= The task =
Exactly as they appear below, repeat the lines from the one with "1344x896 pixels." through the one with "Given: Click the Thordata logo", and no others.

• • • • • • •

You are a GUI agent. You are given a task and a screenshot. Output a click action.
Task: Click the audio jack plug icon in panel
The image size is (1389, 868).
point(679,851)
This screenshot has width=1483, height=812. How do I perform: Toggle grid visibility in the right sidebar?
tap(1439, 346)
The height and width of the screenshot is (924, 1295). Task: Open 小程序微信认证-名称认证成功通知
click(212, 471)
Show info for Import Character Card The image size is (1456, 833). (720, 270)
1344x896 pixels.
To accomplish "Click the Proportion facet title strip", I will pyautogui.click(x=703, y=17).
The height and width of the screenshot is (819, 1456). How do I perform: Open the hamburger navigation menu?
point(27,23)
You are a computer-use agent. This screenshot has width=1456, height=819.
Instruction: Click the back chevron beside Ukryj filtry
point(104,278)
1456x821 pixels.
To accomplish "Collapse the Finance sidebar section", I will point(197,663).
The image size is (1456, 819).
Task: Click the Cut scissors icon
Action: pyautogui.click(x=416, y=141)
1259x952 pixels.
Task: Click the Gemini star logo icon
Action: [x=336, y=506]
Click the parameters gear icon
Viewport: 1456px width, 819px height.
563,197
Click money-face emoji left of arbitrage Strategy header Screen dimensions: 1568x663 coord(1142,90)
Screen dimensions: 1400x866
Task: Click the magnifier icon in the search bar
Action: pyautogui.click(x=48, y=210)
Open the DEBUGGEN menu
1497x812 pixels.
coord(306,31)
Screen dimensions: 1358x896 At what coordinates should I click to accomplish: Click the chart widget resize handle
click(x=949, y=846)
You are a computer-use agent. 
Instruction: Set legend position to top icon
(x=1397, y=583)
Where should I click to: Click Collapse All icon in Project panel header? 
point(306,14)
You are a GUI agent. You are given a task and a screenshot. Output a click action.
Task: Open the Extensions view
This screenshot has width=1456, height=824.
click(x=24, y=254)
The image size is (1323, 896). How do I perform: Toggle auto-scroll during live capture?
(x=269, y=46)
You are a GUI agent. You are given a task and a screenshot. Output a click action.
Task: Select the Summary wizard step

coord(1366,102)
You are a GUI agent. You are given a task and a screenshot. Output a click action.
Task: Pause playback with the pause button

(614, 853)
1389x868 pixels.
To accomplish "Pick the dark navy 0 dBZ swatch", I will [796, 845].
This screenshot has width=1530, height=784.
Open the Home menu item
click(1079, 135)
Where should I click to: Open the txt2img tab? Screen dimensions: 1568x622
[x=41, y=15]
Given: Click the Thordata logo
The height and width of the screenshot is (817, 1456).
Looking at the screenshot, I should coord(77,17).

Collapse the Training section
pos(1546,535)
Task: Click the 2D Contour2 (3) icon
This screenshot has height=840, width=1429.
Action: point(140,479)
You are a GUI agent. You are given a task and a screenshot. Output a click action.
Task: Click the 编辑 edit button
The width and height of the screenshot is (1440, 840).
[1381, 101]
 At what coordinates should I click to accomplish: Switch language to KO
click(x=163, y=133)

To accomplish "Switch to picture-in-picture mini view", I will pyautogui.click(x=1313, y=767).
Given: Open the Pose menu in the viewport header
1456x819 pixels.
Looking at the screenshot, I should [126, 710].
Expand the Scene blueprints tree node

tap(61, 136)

• • • • • • •

= Your solution =
1344x896 pixels.
To accomplish "Click the Proportion facet title strip", I will pyautogui.click(x=703, y=17).
The height and width of the screenshot is (819, 1456). How do I perform: Open the hamburger navigation menu?
point(27,23)
You are a computer-use agent. This screenshot has width=1456, height=819.
Instruction: Click the back chevron beside Ukryj filtry
point(104,278)
1456x821 pixels.
To accomplish "Collapse the Finance sidebar section", I will point(197,663).
The image size is (1456, 819).
Task: Click the Cut scissors icon
Action: pyautogui.click(x=416, y=141)
1259x952 pixels.
Task: Click the Gemini star logo icon
Action: [x=336, y=506]
Click the parameters gear icon
Viewport: 1456px width, 819px height.
563,197
Click money-face emoji left of arbitrage Strategy header Screen dimensions: 1568x663 coord(1142,90)
Screen dimensions: 1400x866
Task: Click the magnifier icon in the search bar
Action: pyautogui.click(x=48, y=210)
Open the DEBUGGEN menu
1497x812 pixels.
coord(306,31)
Screen dimensions: 1358x896 At what coordinates should I click to accomplish: Click the chart widget resize handle
click(x=949, y=846)
You are a computer-use agent. 
Instruction: Set legend position to top icon
(x=1397, y=583)
Where should I click to: Click Collapse All icon in Project panel header? 
point(306,14)
You are a GUI agent. You are given a task and a screenshot. Output a click action.
Task: Open the Extensions view
This screenshot has width=1456, height=824.
click(x=24, y=254)
The image size is (1323, 896). How do I perform: Toggle auto-scroll during live capture?
(x=269, y=46)
You are a GUI agent. You are given a task and a screenshot. Output a click action.
Task: Select the Summary wizard step

coord(1366,102)
You are a GUI agent. You are given a task and a screenshot. Output a click action.
Task: Pause playback with the pause button

(614, 853)
1389x868 pixels.
To accomplish "Pick the dark navy 0 dBZ swatch", I will [796, 845].
This screenshot has width=1530, height=784.
Open the Home menu item
click(1079, 135)
Where should I click to: Open the txt2img tab? Screen dimensions: 1568x622
[x=41, y=15]
Given: Click the Thordata logo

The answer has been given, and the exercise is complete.